For Denby, in other words, the crisis in Black leadership, in 1982, originated in the high point of the social movement of the '60s over the direction of the struggle and in defining the relationship of leadership and organization to the masses, in the face of state repression. It was only when the persistence of that "division between leaders and ranks in the freedom movement" gained an objective basis in the Reagan era of the 1980s that it assumed the dimensions of the crisis that currently exists.

Meeting these crises in the Black and labor movements in what would be the last months of his life meant rising to the stature of a new level of articulating the meaning of his life and struggles. Only after the philosophy of Marxist-Humanism developed by Raya Dunayevskaya had been rounded out in 1982 with the completion of the third of her major works on Marx's philosophy did Denby express in the most unequivocal terms, not only what his life story had meant, but that its inherent philosophy also represented the perspectives and ground needed to confront the race and class crises of the 1980s.

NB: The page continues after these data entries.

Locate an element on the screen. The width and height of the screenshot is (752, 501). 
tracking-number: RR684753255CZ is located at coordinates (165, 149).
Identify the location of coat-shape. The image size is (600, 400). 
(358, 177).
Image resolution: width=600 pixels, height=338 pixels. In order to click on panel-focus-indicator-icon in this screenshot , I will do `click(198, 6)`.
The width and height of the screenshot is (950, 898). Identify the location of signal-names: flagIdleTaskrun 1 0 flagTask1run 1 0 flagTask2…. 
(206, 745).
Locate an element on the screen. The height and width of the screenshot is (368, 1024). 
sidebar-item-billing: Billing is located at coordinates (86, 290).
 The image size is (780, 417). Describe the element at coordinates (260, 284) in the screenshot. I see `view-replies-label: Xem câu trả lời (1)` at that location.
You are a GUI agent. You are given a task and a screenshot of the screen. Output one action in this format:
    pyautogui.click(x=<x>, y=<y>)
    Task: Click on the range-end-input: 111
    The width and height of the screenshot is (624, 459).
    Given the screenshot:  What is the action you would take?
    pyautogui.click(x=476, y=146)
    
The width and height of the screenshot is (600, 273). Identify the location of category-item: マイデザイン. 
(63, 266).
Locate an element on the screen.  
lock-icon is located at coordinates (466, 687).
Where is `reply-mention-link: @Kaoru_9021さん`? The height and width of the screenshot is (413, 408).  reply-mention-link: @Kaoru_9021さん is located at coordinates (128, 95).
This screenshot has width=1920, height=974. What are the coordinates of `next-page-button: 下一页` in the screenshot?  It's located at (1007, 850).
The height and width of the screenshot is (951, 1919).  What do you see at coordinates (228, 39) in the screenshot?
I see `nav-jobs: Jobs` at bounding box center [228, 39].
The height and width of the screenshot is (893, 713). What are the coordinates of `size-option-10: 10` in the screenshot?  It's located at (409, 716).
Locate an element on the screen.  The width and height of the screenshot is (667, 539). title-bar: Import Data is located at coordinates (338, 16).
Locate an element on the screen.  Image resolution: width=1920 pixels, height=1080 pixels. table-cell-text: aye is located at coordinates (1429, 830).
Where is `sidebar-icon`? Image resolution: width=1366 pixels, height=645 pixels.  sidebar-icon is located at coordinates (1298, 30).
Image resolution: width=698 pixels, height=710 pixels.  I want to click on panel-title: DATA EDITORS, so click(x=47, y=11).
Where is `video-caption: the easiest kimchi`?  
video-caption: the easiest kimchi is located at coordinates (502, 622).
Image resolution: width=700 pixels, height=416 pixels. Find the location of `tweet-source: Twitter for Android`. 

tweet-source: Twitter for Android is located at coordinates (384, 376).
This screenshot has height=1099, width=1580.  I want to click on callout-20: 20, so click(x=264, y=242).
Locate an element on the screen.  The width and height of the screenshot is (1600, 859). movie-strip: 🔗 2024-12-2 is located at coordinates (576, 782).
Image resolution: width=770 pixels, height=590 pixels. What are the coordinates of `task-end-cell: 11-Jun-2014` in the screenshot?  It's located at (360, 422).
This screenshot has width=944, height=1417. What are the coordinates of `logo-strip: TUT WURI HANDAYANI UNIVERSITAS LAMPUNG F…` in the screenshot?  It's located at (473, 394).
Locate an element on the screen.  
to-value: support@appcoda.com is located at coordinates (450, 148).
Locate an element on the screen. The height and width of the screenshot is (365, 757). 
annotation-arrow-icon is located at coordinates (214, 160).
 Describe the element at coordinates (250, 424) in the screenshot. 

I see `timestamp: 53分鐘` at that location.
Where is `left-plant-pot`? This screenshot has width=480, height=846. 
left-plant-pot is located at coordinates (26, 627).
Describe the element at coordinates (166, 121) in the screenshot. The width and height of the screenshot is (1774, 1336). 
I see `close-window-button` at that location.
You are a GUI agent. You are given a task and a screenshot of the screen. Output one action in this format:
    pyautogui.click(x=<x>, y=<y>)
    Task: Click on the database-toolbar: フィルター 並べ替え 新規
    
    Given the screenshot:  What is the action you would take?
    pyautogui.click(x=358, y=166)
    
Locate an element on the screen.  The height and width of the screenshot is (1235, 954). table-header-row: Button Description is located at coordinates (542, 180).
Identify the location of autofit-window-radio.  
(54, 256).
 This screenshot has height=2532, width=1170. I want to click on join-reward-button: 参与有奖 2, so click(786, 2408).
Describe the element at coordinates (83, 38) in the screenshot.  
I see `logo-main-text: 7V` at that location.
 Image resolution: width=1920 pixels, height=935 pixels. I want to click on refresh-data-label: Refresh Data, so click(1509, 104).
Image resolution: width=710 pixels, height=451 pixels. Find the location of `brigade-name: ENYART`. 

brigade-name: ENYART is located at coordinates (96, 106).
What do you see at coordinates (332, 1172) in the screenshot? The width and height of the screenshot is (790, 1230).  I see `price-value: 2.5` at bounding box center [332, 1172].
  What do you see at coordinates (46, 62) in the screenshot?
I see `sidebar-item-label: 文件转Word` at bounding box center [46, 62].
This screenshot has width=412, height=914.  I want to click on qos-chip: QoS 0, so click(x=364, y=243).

It is as if he now saw his life, the story of the developing social consciousness of an American Black worker, as the very embodiment of Marx's philosophy of human emancipation. The universality of a historically working-class people is what one feels in Denby's story. What he was reaching for at the end of his life was the expression of that universality in the unequivocal terms of Marx's philosophy of revolution as it spoke to the Black dimension.